### Texto para leitura
• • • • • • •
Já com o Sol no ocaso e pára na picada o grupo todo. Lá de trás passam palavra que um homem se estava a sentir mal. Vou ver e está o maqueiro a tratar um soldado deitado no chão, imóvel mas de olhos abertos. Já não recordo bem, mas parece-me que tinha sido acometido de um ataque epiléptico. Disse ao radiotelegrafista para contactar com Nhala para virem com um Unimog buscar o doente. Não atendeu ninguém. Mandei fazer uma padiola (maca) com um dólmen e dois paus e recomeçámos o caminho já com a noite fechada. Disse para se ir insistindo no contacto com Nhala, já não muito longe mas, talvez por ser hora do jantar, não respondiam. Entretanto já se via o clarão da iluminação do aquartelamento e punha-se-me a questão: como iremos entrar se a sentinela mais próxima não entender a situação? Saberá que há um grupo de combate no mato? Pensava também: E o capitão e os outros, mais os das transmissões, esqueceram-se todos de nós? Estava furioso e indignado e o caso não era para menos.
Antes que os projectores do arame farpado nos batessem de chapa e precipitassem a sentinela mais próxima, quase no canto da tabanca do lado da picada, mandei parar todos antes da curva próxima e avancei sozinho, cheio de cautelas. Com a luz a encandear-me e virado para onde julgava estar o posto, berrei alto chamando a sentinela. Uma vez, duas vezes sem obter resposta. Perdi a paciência. Desertaram todos, ou quê? Dei um tiro para o ar e aproximei-me mais, anunciando o meu nome bem alto, tentando sobrepor-me ao ruído do gerador eléctrico.
• • • • • • •
### Dados disponíveis
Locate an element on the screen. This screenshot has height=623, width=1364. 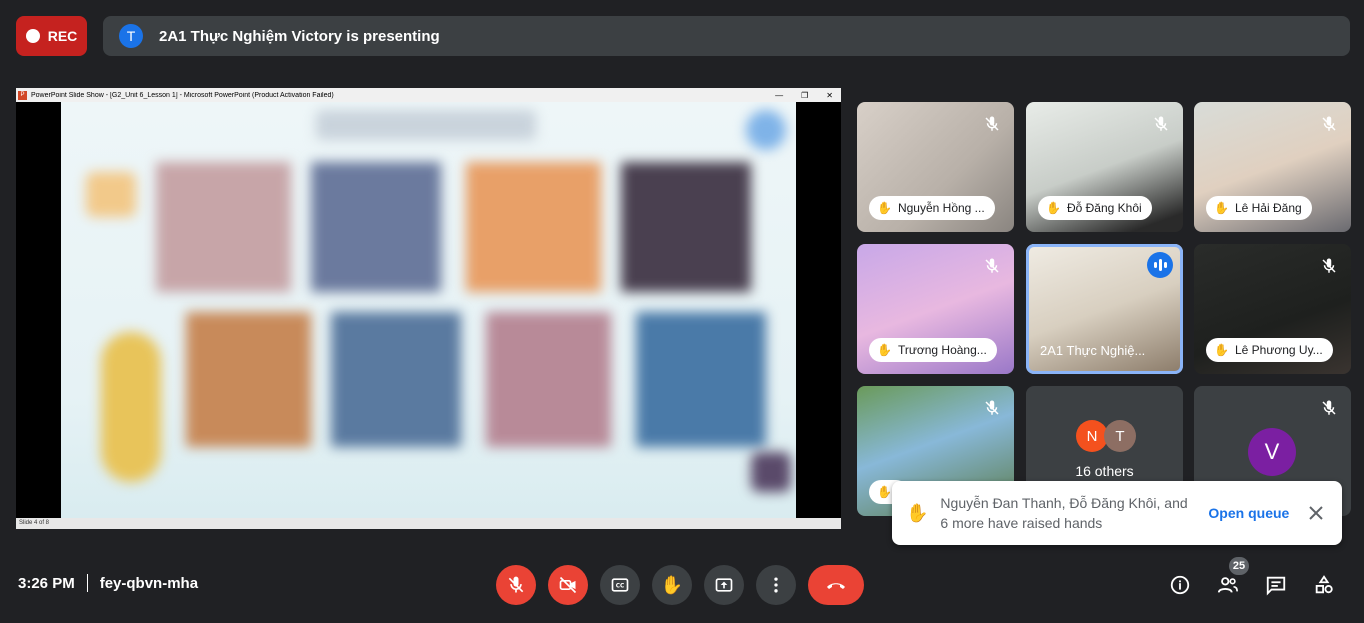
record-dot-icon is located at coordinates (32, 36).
• • • • • • •
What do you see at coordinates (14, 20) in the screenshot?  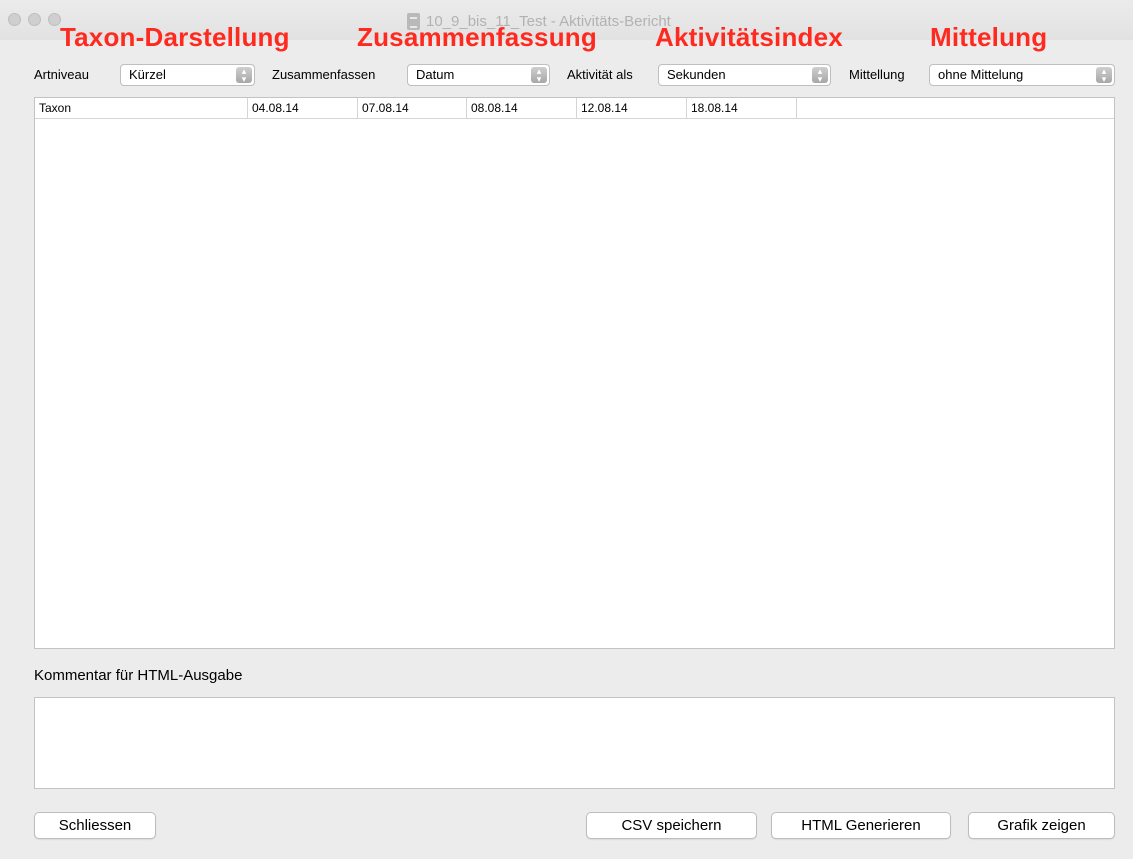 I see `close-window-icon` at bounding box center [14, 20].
• • • • • • •
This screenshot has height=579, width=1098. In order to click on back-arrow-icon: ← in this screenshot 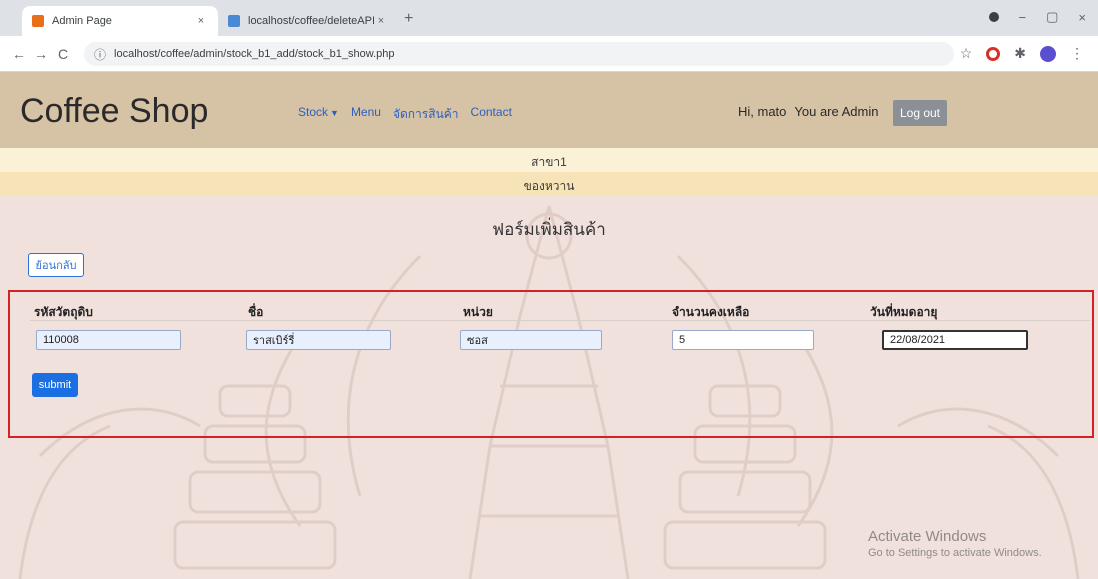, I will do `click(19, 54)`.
• • • • • • •
Reproduza sem alterações o trecho do relato sobre o regresso do grupo ao aquartelamento que vai de "Antes que os" a "do gerador eléctrico.". Baseie-se unicamente no relato.

### Resposta à tarefa
Antes que os projectores do arame farpado nos batessem de chapa e precipitassem a sentinela mais próxima, quase no canto da tabanca do lado da picada, mandei parar todos antes da curva próxima e avancei sozinho, cheio de cautelas. Com a luz a encandear-me e virado para onde julgava estar o posto, berrei alto chamando a sentinela. Uma vez, duas vezes sem obter resposta. Perdi a paciência. Desertaram todos, ou quê? Dei um tiro para o ar e aproximei-me mais, anunciando o meu nome bem alto, tentando sobrepor-me ao ruído do gerador eléctrico.